Your credentials never leave your KMS context.
Connector credentials and LLM API keys are encrypted with AES-256-GCM envelope encryption. Each organization's data encryption key is wrapped by your AWS KMS customer master key with a per-tenant EncryptionContext — the KMS enforces tenant isolation at the cryptographic layer.
KMS-backed encryption (v2) is the production default. Local KMS is available for development. Bring-your-own LLM key is available on all paid plans (Team+).
How envelope encryption works
When Gateco stores a connector credential or LLM API key, it: (1) generates a unique data encryption key (DEK) for your organization; (2) encrypts the secret with the DEK using AES-256-GCM; (3) wraps the DEK with your AWS KMS customer master key, including {"organization_id": "<your_org_uuid>"} as the EncryptionContext. The ciphertext and the wrapped DEK are stored in the database — the plaintext DEK is never persisted.
When Gateco needs to decrypt a credential, it calls KMS to unwrap the DEK, passing the same EncryptionContext. KMS rejects any unwrap attempt where the organization_id does not match the value bound at wrap time. This means a credential encrypted for Organization A cannot be decrypted even if an attacker has the full database contents — they also need KMS access with the correct context.
Bring your own LLM API key
Each organization can add its own OpenAI API key in Organization Settings → API Keys → LLM API Key. The key is encrypted using the same envelope architecture as connector credentials, with the same per-tenant KMS context binding. Paid-tier organizations (Team/Growth/Enterprise) receive 100 lifetime fallback synthesis calls on Gateco's shared key before their own key is required.
Key rotation is a single operation: add a new key in Organization Settings. Gateco switches immediately. The previous key is discarded.
Environment configuration
KMS_PROVIDER=aws is required in production. Set KMS_KEY_ID to your AWS CMK ARN and AWS_REGION to the CMK's region. KMS_PROVIDER=local is available for development environments (requires DEBUG=true). KMS_PROVIDER=null (the default when KMS_PROVIDER is unset) fails loudly on any decrypt attempt — this is intentional to prevent silent credential exposure in misconfigured environments.
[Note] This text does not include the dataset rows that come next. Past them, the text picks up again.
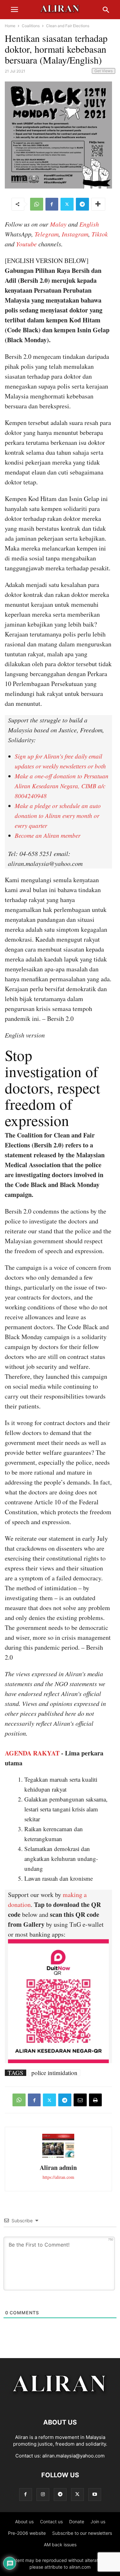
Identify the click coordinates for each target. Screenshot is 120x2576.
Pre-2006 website (27, 2533)
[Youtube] (94, 2494)
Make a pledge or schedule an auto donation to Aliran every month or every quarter (58, 815)
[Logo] (60, 2403)
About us (24, 2521)
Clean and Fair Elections (67, 25)
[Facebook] (51, 204)
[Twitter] (67, 204)
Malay (58, 224)
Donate (76, 2521)
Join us (98, 2521)
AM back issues (60, 2544)
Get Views (103, 70)
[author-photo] (58, 2157)
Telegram (47, 234)
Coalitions (31, 25)
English (89, 224)
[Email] (80, 2100)
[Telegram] (82, 204)
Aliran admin (58, 2167)
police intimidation (54, 2073)
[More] (98, 204)
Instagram (75, 234)
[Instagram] (42, 2494)
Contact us (51, 2521)
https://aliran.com (58, 2177)
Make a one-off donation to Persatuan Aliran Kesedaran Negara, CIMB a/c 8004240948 (61, 786)
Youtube (26, 244)
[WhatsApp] (36, 204)
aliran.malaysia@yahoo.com (73, 2456)
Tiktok (100, 234)
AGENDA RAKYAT (32, 1753)
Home (10, 25)
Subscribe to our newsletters (82, 2533)
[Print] (95, 2100)
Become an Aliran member (47, 835)
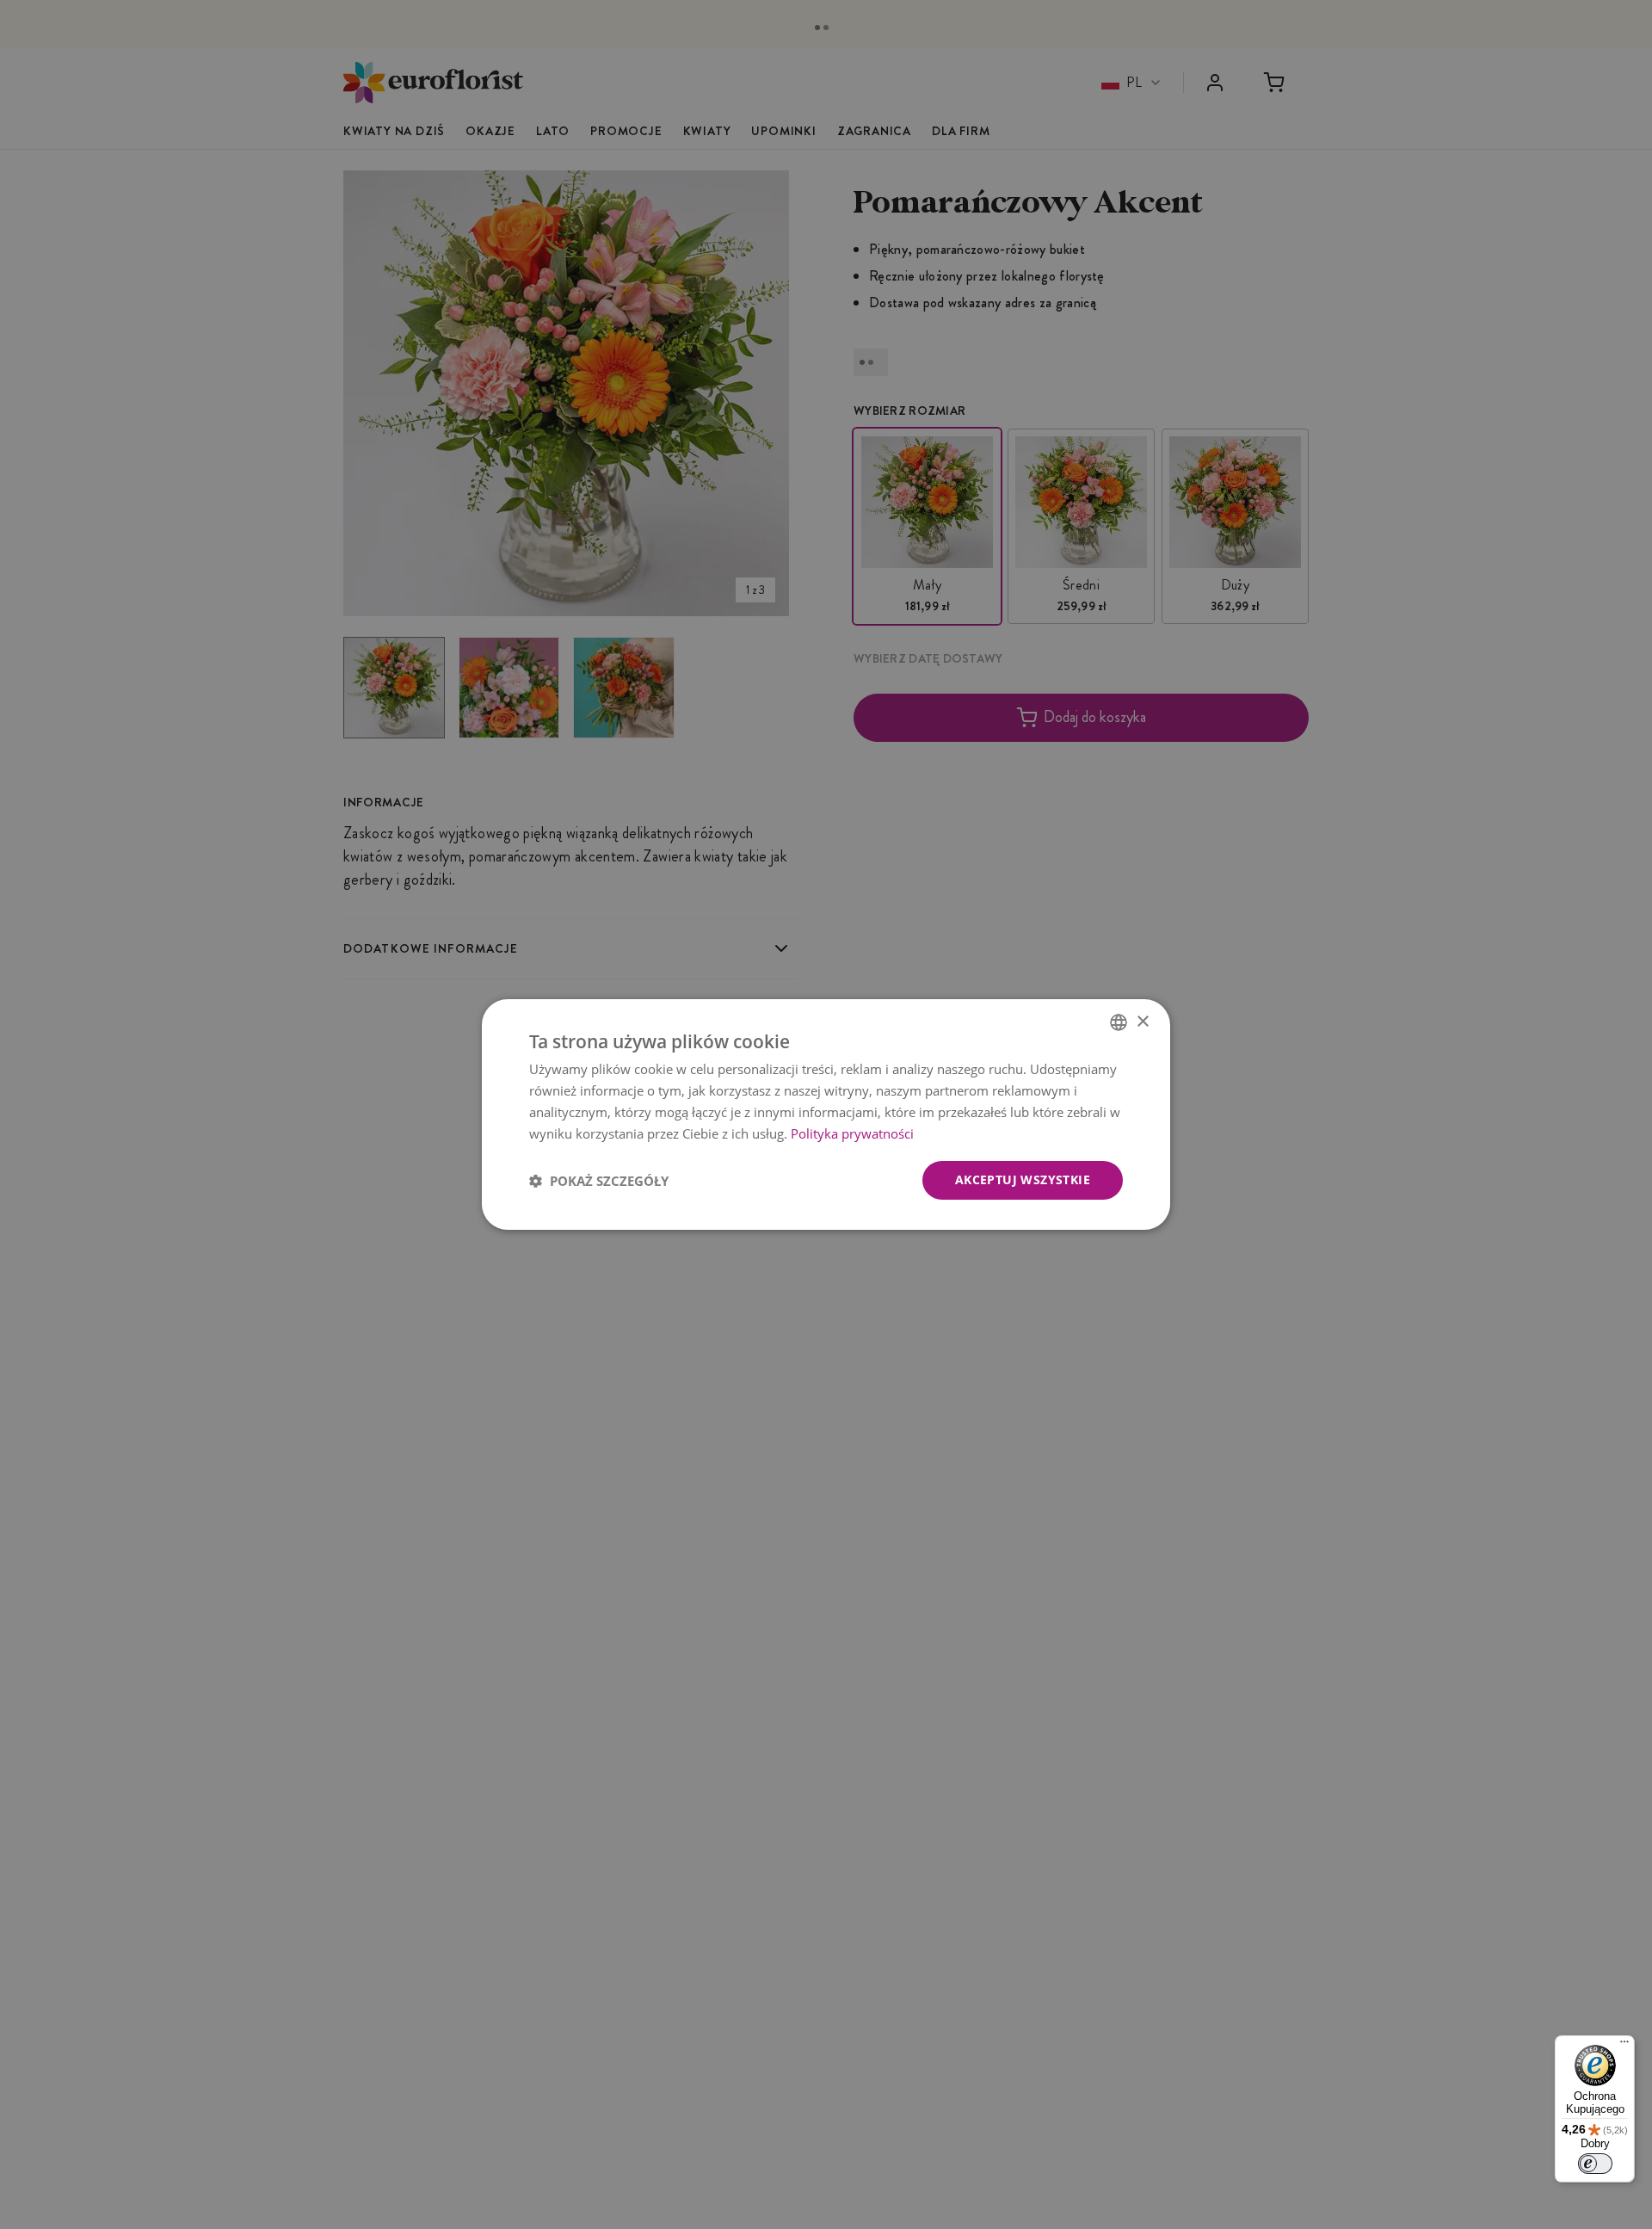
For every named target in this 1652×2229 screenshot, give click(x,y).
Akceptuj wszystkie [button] (1022, 1179)
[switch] (1595, 2163)
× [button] (1142, 1021)
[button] (599, 1180)
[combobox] (1118, 1022)
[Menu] (1624, 2045)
Legacy v1 (Fernet) credentials are re-encrypted to v2 lazily on first use. A bulk migration script (scripts/rotate_org_credentials.py) is available for eager migration. The legacy_credential_migrated audit event confirms each row's migration.
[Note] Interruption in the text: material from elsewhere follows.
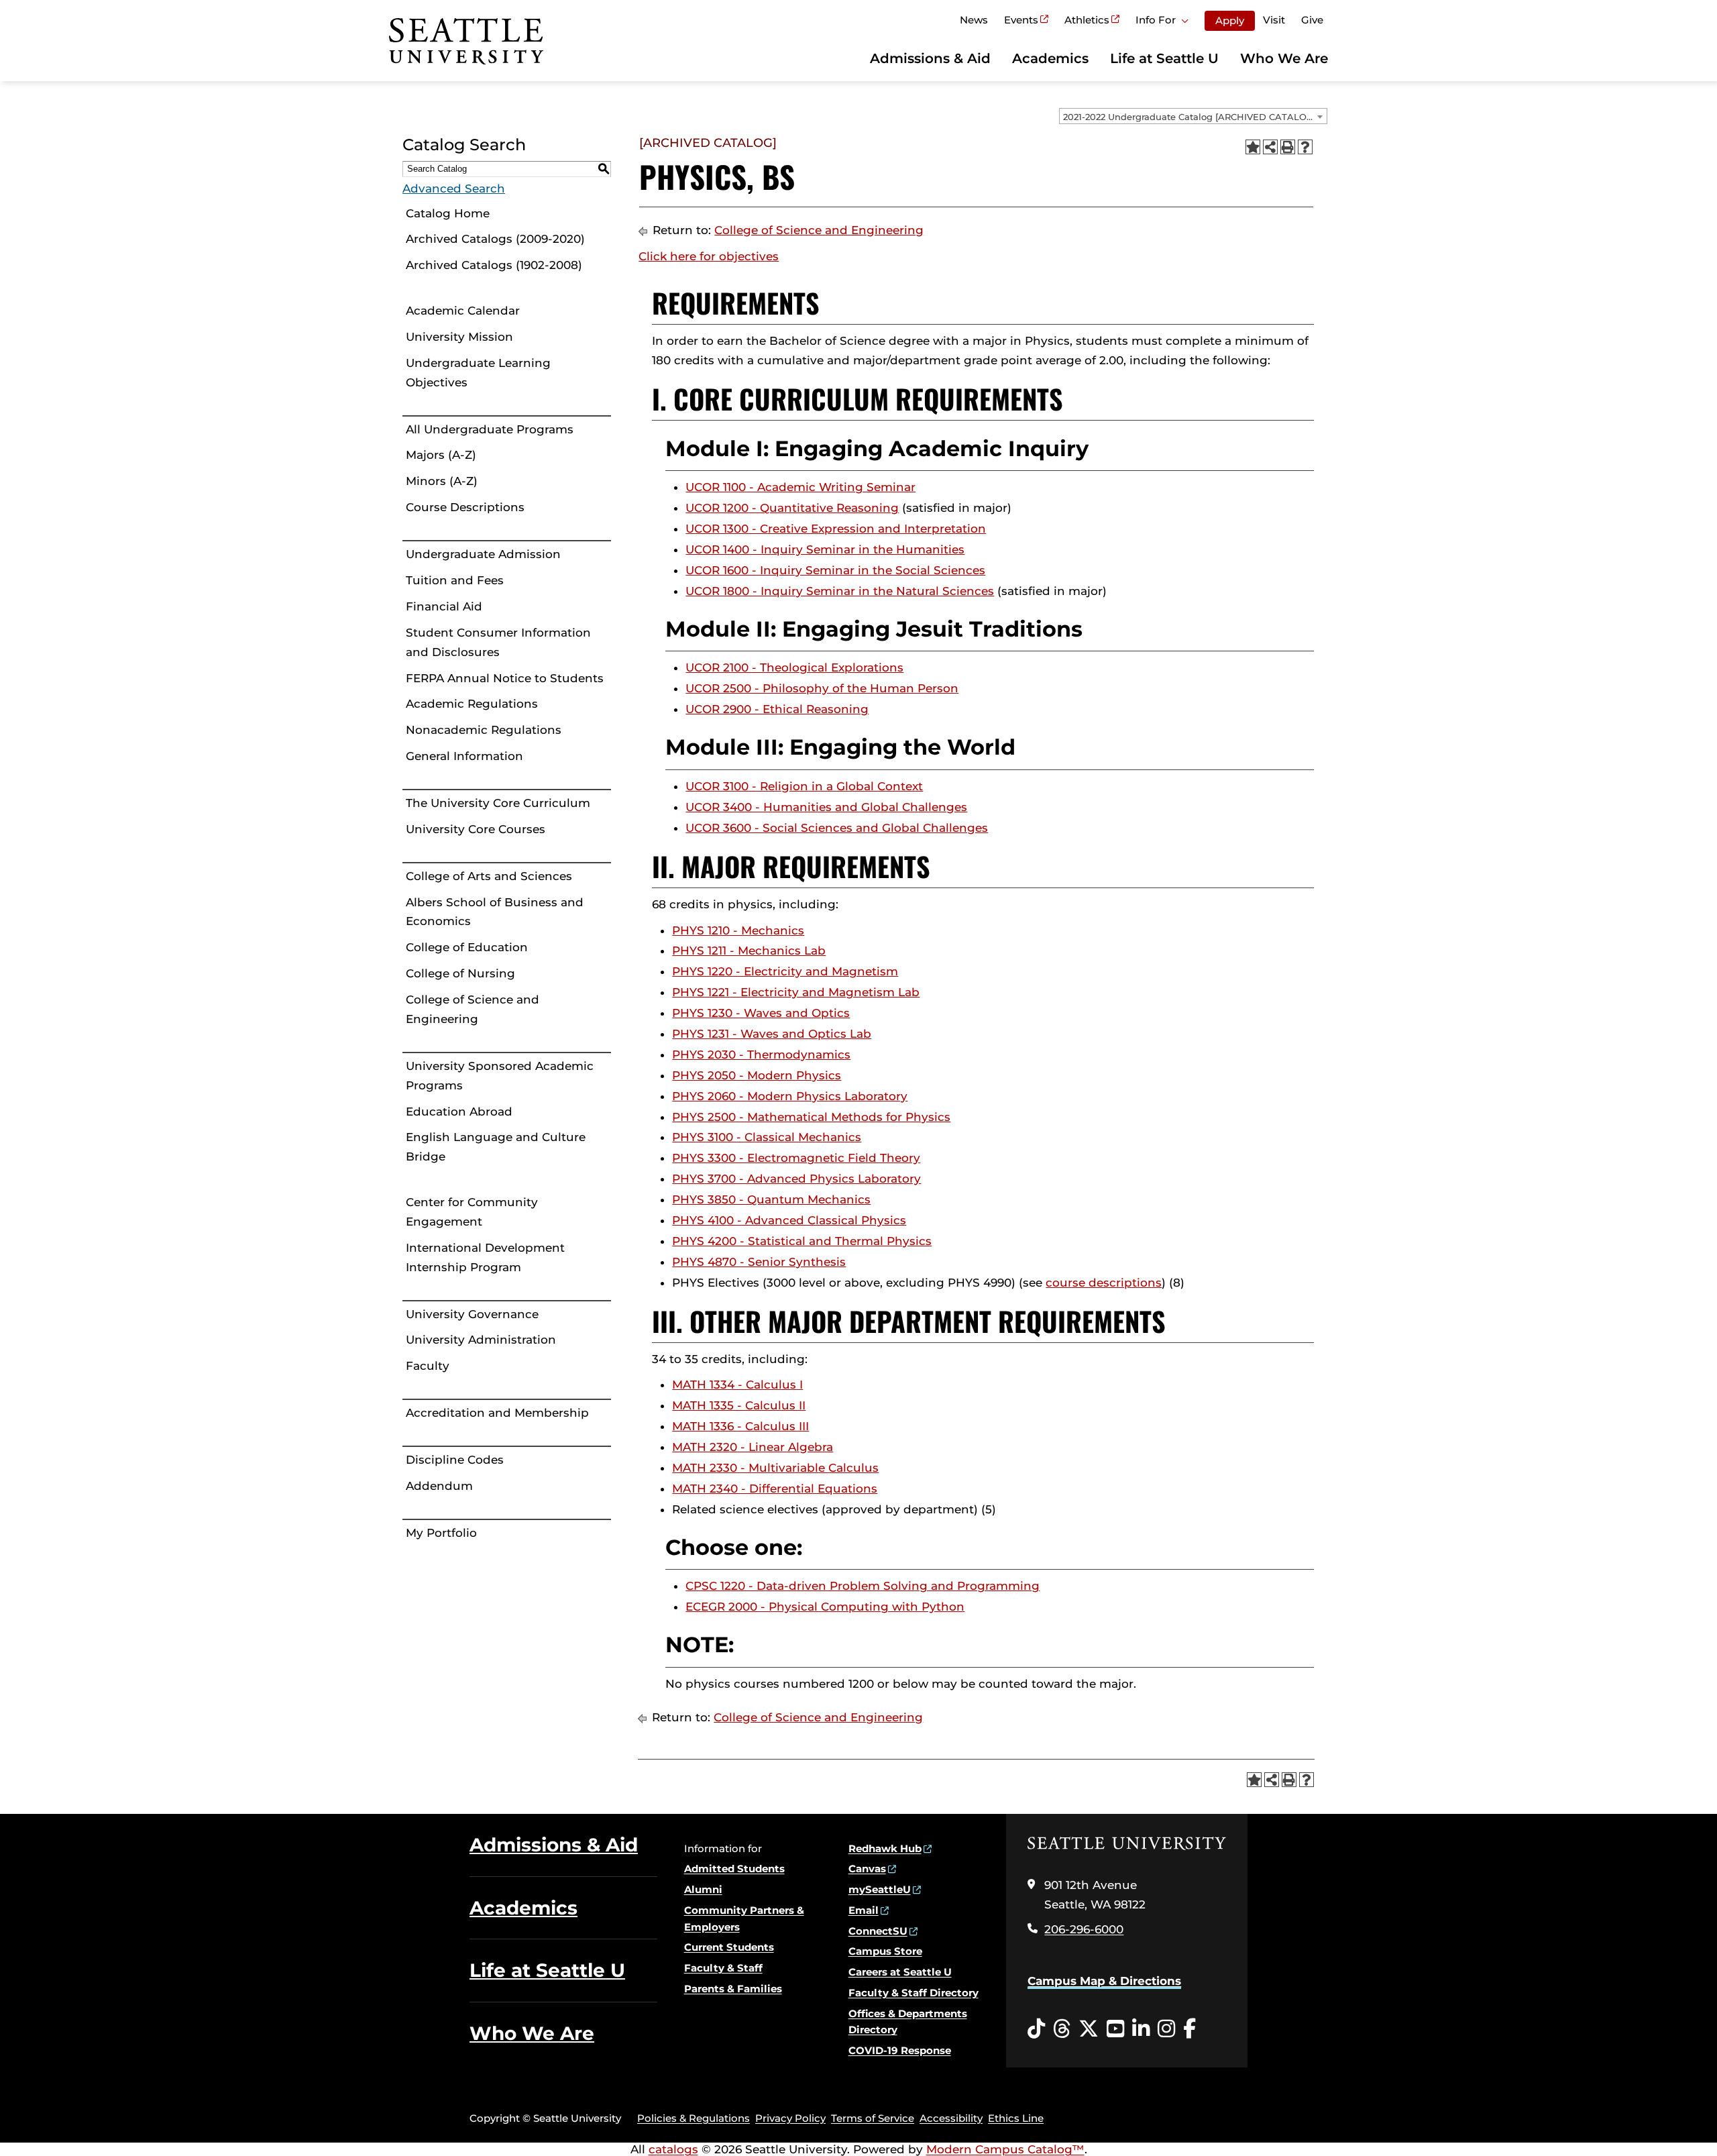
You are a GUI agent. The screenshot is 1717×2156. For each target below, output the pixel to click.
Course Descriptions (465, 507)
# Production environment (required) KMS_PROVIDER=aws KMS_KEY_ID=arn:aws:kms:us-east-1:123456789012:key/mrk-abc123 AWS_REGION=us-east-1 # Development environment KMS_PROVIDER=local LOCAL_DEV_KMS_MASTER_KEY=<base64-fernet-key> # stable across restarts
Frequently asked questions
Can I use my own KMS key (BYOK at the KMS level)?
Yes. Set KMS_KEY_ID to your own AWS CMK ARN. Gateco uses your key for all envelope encryption operations. You manage key rotation, access policies, and key deletion. If you delete the CMK, all encrypted credentials become permanently unreadable.
How is tenant isolation enforced?
The EncryptionContext {"organization_id": "<org_uuid>"} is bound at DEK wrap time. KMS rejects any unwrap attempt with a different context. This is enforced by AWS KMS at the API level — it is not application-level logic that can be bypassed.
What happens if KMS is unavailable?
Connector health checks and new retrieval requests that require credential decryption will fail with a decryption error. Gateco fails closed — it does not fall back to plaintext or cached credentials. KMS availability should be included in your infrastructure SLA.